All of the data below should be output exactly as given.
***
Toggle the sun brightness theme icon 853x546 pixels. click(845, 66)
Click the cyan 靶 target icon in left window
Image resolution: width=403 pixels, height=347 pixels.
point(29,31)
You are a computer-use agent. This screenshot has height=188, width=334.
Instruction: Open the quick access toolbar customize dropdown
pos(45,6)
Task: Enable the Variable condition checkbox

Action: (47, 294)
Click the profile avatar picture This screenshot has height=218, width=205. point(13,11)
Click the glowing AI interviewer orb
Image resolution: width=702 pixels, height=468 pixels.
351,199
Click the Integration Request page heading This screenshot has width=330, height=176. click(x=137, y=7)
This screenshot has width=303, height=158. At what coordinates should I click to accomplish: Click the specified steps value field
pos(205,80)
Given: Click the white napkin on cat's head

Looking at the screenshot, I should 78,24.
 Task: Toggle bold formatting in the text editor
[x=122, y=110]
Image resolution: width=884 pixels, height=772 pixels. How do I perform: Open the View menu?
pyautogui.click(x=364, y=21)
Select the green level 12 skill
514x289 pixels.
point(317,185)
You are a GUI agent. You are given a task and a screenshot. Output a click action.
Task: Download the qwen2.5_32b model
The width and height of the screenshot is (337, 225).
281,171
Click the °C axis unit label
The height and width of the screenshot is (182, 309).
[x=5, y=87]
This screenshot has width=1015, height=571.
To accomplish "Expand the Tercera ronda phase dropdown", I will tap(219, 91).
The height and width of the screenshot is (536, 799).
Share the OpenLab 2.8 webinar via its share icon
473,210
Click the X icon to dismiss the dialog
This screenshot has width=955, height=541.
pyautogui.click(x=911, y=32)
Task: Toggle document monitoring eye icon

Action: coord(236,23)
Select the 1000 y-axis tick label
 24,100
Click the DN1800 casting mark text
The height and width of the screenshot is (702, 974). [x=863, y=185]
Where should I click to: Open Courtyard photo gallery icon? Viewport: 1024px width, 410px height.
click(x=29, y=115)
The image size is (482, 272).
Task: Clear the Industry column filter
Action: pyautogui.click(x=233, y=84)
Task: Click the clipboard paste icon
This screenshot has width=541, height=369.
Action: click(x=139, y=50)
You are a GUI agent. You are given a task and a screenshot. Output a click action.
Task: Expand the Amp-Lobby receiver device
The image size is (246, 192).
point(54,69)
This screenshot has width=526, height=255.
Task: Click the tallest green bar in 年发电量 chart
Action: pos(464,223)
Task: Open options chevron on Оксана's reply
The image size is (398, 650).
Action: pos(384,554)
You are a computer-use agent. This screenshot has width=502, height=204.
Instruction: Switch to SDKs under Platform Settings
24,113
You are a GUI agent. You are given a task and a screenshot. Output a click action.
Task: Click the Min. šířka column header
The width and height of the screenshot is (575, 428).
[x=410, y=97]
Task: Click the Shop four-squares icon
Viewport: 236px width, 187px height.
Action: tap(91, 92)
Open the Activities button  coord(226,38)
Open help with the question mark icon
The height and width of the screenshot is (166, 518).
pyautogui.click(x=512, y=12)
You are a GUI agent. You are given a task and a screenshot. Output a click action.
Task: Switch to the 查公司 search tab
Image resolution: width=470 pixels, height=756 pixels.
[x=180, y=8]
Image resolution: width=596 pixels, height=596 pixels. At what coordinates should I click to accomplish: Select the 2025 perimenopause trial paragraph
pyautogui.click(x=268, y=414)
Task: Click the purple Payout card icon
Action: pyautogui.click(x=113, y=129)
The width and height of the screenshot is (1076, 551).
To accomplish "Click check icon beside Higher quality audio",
***
Response.
Toggle the sun brightness theme icon 853x546 pixels. click(845, 66)
Click the cyan 靶 target icon in left window
Image resolution: width=403 pixels, height=347 pixels.
point(29,31)
You are a computer-use agent. This screenshot has height=188, width=334.
Instruction: Open the quick access toolbar customize dropdown
pos(45,6)
Task: Enable the Variable condition checkbox

Action: (47, 294)
Click the profile avatar picture This screenshot has height=218, width=205. point(13,11)
Click the glowing AI interviewer orb
Image resolution: width=702 pixels, height=468 pixels.
351,199
Click the Integration Request page heading This screenshot has width=330, height=176. click(x=137, y=7)
This screenshot has width=303, height=158. At what coordinates should I click to accomplish: Click the specified steps value field
pos(205,80)
Given: Click the white napkin on cat's head

Looking at the screenshot, I should 78,24.
 Task: Toggle bold formatting in the text editor
[x=122, y=110]
Image resolution: width=884 pixels, height=772 pixels. How do I perform: Open the View menu?
pyautogui.click(x=364, y=21)
Select the green level 12 skill
514x289 pixels.
point(317,185)
You are a GUI agent. You are given a task and a screenshot. Output a click action.
Task: Download the qwen2.5_32b model
The width and height of the screenshot is (337, 225).
281,171
Click the °C axis unit label
The height and width of the screenshot is (182, 309).
[x=5, y=87]
This screenshot has width=1015, height=571.
To accomplish "Expand the Tercera ronda phase dropdown", I will tap(219, 91).
The height and width of the screenshot is (536, 799).
Share the OpenLab 2.8 webinar via its share icon
473,210
Click the X icon to dismiss the dialog
This screenshot has width=955, height=541.
pyautogui.click(x=911, y=32)
Task: Toggle document monitoring eye icon

Action: coord(236,23)
Select the 1000 y-axis tick label
 24,100
Click the DN1800 casting mark text
The height and width of the screenshot is (702, 974). [x=863, y=185]
Where should I click to: Open Courtyard photo gallery icon? Viewport: 1024px width, 410px height.
click(x=29, y=115)
The image size is (482, 272).
Task: Clear the Industry column filter
Action: pyautogui.click(x=233, y=84)
Task: Click the clipboard paste icon
This screenshot has width=541, height=369.
Action: click(x=139, y=50)
You are a GUI agent. You are given a task and a screenshot. Output a click action.
Task: Expand the Amp-Lobby receiver device
The image size is (246, 192).
point(54,69)
This screenshot has width=526, height=255.
Task: Click the tallest green bar in 年发电量 chart
Action: pos(464,223)
Task: Open options chevron on Оксана's reply
The image size is (398, 650).
Action: pos(384,554)
You are a computer-use agent. This screenshot has width=502, height=204.
Instruction: Switch to SDKs under Platform Settings
24,113
You are a GUI agent. You are given a task and a screenshot. Output a click action.
Task: Click the Min. šířka column header
The width and height of the screenshot is (575, 428).
[x=410, y=97]
Task: Click the Shop four-squares icon
Viewport: 236px width, 187px height.
Action: tap(91, 92)
Open the Activities button  coord(226,38)
Open help with the question mark icon
The height and width of the screenshot is (166, 518).
pyautogui.click(x=512, y=12)
You are a GUI agent. You are given a task and a screenshot. Output a click action.
Task: Switch to the 查公司 search tab
Image resolution: width=470 pixels, height=756 pixels.
[x=180, y=8]
Image resolution: width=596 pixels, height=596 pixels. At what coordinates should I click to accomplish: Select the 2025 perimenopause trial paragraph
pyautogui.click(x=268, y=414)
Task: Click the purple Payout card icon
Action: pyautogui.click(x=113, y=129)
The width and height of the screenshot is (1076, 551).
To accomplish "Click check icon beside Higher quality audio",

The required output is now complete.